> _Provided data_

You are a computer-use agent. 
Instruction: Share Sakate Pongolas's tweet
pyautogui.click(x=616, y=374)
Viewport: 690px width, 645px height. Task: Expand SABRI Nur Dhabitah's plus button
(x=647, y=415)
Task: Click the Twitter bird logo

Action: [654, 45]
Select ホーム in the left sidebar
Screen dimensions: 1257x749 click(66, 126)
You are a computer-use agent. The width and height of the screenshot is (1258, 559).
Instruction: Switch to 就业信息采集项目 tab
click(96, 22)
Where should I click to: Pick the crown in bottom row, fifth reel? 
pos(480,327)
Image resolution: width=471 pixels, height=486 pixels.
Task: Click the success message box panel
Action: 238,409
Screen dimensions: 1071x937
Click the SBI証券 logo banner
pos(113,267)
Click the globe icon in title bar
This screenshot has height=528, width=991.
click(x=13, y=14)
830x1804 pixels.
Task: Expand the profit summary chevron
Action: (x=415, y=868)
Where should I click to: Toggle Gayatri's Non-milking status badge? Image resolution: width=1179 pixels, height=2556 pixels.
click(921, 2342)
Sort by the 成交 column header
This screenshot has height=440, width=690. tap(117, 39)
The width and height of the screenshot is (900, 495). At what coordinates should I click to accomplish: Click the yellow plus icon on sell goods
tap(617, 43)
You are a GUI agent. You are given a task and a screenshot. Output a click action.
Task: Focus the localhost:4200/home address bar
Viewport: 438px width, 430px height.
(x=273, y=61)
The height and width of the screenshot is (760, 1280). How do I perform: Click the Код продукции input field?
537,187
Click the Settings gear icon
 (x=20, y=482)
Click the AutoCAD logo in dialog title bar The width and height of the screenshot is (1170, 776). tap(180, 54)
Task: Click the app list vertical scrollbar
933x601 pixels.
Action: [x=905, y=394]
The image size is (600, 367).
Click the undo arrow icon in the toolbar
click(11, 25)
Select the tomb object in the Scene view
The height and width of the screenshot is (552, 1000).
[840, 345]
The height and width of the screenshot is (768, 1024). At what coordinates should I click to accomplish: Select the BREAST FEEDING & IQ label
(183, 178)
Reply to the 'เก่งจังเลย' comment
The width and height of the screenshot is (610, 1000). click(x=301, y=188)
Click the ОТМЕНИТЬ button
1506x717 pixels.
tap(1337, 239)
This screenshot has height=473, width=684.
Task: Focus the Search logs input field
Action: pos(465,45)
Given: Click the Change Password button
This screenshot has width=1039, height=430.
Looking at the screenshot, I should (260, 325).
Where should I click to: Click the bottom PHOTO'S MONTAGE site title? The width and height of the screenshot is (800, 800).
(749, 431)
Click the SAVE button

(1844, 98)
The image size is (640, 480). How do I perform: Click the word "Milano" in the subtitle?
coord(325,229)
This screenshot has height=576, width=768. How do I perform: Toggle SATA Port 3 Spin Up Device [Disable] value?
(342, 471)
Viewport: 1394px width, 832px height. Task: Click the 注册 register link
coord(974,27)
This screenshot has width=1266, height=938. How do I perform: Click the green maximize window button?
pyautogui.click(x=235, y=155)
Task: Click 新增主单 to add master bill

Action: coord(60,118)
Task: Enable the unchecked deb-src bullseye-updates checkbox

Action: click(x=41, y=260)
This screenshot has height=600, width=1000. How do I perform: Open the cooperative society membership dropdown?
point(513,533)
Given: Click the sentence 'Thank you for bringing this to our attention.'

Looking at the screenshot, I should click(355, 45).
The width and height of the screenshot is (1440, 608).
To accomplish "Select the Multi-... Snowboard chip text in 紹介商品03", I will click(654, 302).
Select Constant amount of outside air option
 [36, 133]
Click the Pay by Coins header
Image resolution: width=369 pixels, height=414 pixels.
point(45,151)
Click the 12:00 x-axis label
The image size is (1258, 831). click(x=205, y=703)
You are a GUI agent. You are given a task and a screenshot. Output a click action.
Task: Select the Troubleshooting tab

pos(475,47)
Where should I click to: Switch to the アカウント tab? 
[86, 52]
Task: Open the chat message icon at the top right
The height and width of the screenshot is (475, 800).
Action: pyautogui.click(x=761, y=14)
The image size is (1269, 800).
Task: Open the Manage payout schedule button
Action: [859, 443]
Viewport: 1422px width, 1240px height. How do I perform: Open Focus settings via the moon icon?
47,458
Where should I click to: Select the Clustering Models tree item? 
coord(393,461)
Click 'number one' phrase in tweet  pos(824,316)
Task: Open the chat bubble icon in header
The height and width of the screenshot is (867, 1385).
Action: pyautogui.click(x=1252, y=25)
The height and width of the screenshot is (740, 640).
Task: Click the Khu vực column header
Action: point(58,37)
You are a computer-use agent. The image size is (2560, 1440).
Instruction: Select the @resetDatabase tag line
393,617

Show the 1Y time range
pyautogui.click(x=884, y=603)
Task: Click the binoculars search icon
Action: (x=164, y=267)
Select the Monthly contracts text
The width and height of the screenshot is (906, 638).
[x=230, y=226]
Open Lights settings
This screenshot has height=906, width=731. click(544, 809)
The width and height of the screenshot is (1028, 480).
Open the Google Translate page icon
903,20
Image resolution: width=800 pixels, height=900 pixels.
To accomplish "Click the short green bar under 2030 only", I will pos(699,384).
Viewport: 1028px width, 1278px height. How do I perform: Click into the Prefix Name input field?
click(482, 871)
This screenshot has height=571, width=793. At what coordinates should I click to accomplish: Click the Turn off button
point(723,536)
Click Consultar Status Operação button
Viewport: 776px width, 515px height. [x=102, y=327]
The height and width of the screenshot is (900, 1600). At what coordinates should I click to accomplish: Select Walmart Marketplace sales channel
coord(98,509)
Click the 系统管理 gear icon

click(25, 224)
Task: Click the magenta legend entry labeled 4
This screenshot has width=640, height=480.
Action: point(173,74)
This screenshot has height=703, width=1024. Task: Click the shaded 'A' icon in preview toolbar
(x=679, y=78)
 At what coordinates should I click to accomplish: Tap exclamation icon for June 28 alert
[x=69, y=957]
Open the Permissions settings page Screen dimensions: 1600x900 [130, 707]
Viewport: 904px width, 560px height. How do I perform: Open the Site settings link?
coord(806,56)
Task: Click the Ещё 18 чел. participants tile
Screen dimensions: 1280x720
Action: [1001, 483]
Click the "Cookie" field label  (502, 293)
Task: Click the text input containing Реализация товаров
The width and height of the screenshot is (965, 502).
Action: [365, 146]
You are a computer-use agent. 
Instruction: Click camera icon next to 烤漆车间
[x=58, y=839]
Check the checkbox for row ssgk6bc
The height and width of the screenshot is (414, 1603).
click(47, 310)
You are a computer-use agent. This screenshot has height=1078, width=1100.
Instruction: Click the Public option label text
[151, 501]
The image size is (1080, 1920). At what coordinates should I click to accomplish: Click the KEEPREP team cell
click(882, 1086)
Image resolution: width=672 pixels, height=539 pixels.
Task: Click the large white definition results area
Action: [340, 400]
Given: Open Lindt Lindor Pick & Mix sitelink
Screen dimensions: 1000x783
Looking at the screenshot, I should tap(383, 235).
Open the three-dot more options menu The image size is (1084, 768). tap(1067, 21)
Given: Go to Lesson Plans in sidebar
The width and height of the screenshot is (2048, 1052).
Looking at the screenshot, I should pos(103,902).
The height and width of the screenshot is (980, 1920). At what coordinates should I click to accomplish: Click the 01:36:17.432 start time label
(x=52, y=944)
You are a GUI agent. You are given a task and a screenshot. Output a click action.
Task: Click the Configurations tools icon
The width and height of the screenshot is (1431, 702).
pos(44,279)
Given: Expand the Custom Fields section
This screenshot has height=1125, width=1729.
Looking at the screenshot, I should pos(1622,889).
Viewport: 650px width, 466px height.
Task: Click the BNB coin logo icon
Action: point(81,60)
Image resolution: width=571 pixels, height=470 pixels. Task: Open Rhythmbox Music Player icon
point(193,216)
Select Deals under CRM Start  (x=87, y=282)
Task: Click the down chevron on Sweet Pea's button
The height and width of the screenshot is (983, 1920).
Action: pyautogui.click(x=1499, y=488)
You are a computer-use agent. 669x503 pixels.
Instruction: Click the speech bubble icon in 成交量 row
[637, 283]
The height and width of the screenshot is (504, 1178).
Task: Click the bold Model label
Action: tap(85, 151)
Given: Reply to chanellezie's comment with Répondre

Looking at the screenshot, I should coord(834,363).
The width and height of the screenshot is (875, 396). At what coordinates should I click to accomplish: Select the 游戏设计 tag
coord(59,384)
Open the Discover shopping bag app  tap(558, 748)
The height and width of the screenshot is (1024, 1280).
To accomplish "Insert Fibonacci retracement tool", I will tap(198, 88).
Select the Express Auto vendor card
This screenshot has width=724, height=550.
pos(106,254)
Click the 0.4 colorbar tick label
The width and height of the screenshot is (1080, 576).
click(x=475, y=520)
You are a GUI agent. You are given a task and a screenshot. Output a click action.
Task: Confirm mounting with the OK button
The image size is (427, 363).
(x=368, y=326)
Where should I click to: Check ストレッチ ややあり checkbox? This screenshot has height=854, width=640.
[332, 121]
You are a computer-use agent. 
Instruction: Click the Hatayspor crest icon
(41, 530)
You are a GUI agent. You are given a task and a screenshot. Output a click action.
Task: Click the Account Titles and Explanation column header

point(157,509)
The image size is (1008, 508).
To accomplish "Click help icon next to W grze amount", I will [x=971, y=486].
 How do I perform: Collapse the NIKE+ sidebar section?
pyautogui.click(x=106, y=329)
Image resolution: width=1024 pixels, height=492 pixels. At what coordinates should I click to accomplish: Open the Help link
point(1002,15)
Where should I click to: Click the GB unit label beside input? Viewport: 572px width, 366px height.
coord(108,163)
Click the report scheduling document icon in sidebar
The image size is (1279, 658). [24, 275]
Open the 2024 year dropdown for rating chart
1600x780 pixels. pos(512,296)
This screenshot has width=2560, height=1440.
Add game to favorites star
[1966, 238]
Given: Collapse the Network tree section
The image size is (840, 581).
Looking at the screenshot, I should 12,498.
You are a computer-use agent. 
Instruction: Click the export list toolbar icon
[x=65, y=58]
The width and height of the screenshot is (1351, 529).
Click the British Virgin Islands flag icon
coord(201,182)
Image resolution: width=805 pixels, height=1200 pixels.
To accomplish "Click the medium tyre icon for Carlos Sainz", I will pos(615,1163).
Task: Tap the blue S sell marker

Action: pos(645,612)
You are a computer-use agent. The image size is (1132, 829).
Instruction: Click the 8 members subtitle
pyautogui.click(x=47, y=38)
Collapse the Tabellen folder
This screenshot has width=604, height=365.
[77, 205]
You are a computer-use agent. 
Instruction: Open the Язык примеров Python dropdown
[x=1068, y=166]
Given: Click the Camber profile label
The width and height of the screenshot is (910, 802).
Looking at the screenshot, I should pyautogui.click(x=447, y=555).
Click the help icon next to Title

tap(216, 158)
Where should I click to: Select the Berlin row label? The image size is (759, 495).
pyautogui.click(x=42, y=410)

> _Work request_
The lines to return are those holding the string "will" anywhere in the listing above.

> _Output_
To accomplish "Select the Multi-... Snowboard chip text in 紹介商品03", I will click(654, 302).
To accomplish "Click the short green bar under 2030 only", I will pos(699,384).
To accomplish "Insert Fibonacci retracement tool", I will tap(198, 88).
To accomplish "Click help icon next to W grze amount", I will [x=971, y=486].
To accomplish "Click the medium tyre icon for Carlos Sainz", I will pos(615,1163).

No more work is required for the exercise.